- _Task instructions_:
1. Rewrite the paragraph beginning "After a five year slim spell" from the passage on John Travolta's career in shorter form, keeping its main facts.
2. Continue the passage on John Travolta's career, starting after its final sentence.

- _Study text_:
Yet, just as all was going so fabulously well, life dealt him a hammer-blow. In 1977, the year Saturday Night Fever was released, Diana Hyland died of cancer, in Travolta's arms. It was a tragedy, accentuated by his mother's death a year later.

After a five year slim spell, things changed. It was the spawniest slice of good fortune. It's often said that Travolta was saved by Quentin Tarantino  And that's so. But Tarantino only cast Travolta in Pulp Fiction because Michael Madsen chose to appear in Kevin Costner's epic Wyatt Earp instead. So, Madsen's bitter loss (and he is hilariously bitter about it) was Travolta's gain.

Accepting a mere $140,000 for his services, his Vincent Vega was a brilliantly jovial partner for born-again assassin Samuel L. Jackson. Once again he was Oscar-nominated.

- _Dataset excerpt_:
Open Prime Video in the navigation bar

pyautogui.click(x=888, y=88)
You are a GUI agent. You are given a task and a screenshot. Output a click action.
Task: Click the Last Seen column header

- _Responses per task_:
1. After five lean years, Travolta had a lucky break. He is often said to have been saved by Quentin Tarantino. But Tarantino cast him in Pulp Fiction only because Michael Madsen chose Kevin Costner's Wyatt Earp instead. Madsen's loss, which he remains bitter about, became Travolta's gain.

2.
More hits followed. There was the Hollywood gangster comedy Get Shorty (for which he won a Golden Globe): he was impressively mean in John Woo's explosive Broken Arrow: he managed to carry Phenomenon, and the cute Michael: then there was more pyrotechnics, with Nicholas in Woo's Face/Off: then Primary Colours and, proving his re-found status, a place in the all-star cast of Terrence Malick's The Thin Red Line. And it got even better. With his name now firmly above the titles, Travolta enjoyed major success with both A Civil Action (as a flashy lawyer busting polluters) and The General's Daughter, tracking down a killer in the military.

And all this despite an incredible knack for turning down prime roles. 1997 alone saw him miss out on Good Will Hunting, Jackie Brown and As Good As It Gets. Nothing new, really. At the beginning of his career, by turning down Splash, Days Of Heaven, American Gigolo and An Officer And A Gentleman, he inadvertently helped launch both Tom Hanks and, especially, Richard Gere.

Yet, having won it all back, Travolta then faced another struggle - to keep his position, which became a struggle with Battlefield Earth, written by L. Ron Hubbard. After this setback, Travolta tried again with Swordfish, but this did not fare much better. Then came Domestic Disturbance which saw him as a divorcee whose child accuses stepdad Vince Vaughn of being a psycho criminal.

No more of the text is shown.